[Stored items]
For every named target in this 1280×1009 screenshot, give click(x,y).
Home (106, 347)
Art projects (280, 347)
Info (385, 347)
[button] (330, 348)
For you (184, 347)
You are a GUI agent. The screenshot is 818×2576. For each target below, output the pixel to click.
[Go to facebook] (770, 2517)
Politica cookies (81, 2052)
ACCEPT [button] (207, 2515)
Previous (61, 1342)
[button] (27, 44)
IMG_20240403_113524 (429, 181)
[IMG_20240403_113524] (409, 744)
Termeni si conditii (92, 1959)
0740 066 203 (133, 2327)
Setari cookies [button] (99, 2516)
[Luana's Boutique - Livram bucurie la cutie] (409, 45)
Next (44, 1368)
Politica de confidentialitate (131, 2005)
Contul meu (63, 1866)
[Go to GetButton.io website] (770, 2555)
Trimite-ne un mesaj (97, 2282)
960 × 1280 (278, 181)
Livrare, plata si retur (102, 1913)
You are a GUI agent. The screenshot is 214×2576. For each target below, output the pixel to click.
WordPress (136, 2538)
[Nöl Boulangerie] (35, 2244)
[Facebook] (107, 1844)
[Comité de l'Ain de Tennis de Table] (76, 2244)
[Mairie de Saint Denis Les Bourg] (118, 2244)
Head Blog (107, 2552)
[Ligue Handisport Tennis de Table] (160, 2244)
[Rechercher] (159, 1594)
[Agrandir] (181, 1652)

* * *

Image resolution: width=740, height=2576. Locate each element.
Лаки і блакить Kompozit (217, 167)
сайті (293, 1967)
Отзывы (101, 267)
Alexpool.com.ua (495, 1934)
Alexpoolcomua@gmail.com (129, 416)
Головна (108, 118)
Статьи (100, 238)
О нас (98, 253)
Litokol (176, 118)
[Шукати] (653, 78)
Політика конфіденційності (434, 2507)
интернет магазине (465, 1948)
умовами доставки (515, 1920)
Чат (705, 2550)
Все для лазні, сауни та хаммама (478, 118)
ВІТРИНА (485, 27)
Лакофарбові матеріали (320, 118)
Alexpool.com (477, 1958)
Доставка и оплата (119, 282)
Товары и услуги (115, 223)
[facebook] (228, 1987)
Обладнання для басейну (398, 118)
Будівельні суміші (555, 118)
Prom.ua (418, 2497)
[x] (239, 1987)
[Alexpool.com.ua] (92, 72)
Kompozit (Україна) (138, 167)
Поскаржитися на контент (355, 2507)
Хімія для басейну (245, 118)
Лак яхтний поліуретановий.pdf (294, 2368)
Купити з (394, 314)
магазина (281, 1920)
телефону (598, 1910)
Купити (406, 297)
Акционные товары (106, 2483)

TASK DETAILS:
Whenever the string "cookies" turns up in a line above, copy that line out.

RESPONSE BOX:
Politica cookies (81, 2052)
Setari cookies [button] (99, 2516)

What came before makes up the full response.